§ WORK REQUIRED
Where a line contains the word "Preferences", copy that line from the records below.

§ MATERIAL TO PROCESS
%%
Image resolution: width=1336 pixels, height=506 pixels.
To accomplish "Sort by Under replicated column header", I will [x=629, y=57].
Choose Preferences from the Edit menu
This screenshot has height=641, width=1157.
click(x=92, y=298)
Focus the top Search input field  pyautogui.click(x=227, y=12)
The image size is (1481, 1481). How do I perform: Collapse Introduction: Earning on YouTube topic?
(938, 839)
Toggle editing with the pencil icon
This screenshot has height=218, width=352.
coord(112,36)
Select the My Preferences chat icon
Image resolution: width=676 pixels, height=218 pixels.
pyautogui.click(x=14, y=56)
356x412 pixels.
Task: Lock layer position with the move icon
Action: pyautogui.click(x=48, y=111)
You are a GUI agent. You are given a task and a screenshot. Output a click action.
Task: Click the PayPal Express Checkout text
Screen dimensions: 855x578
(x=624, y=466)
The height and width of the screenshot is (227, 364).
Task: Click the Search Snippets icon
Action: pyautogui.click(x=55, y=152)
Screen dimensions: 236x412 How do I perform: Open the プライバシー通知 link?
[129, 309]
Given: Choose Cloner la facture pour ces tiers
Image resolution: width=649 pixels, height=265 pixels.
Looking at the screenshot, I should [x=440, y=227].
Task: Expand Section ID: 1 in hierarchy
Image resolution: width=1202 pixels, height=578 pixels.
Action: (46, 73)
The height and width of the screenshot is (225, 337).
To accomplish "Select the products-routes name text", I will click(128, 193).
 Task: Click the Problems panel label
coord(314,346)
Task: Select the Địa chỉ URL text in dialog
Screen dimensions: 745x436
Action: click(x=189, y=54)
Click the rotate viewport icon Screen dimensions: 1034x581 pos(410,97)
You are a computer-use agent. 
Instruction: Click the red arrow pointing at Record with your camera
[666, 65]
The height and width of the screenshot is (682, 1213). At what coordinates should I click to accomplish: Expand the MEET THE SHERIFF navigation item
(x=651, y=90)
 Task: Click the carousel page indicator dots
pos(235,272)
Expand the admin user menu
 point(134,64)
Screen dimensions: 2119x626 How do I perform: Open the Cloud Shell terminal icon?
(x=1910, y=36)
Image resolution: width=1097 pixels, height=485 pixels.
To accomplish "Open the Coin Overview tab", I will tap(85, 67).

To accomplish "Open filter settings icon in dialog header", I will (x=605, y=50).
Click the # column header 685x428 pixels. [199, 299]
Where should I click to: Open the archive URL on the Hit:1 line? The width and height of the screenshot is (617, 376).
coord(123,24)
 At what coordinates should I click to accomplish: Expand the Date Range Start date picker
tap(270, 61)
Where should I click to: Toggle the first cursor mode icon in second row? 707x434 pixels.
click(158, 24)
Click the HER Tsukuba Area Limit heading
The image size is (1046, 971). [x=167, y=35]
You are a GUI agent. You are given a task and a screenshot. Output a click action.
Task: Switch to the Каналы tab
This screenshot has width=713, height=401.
%%
§ RESPONSE
Choose Preferences from the Edit menu
Select the My Preferences chat icon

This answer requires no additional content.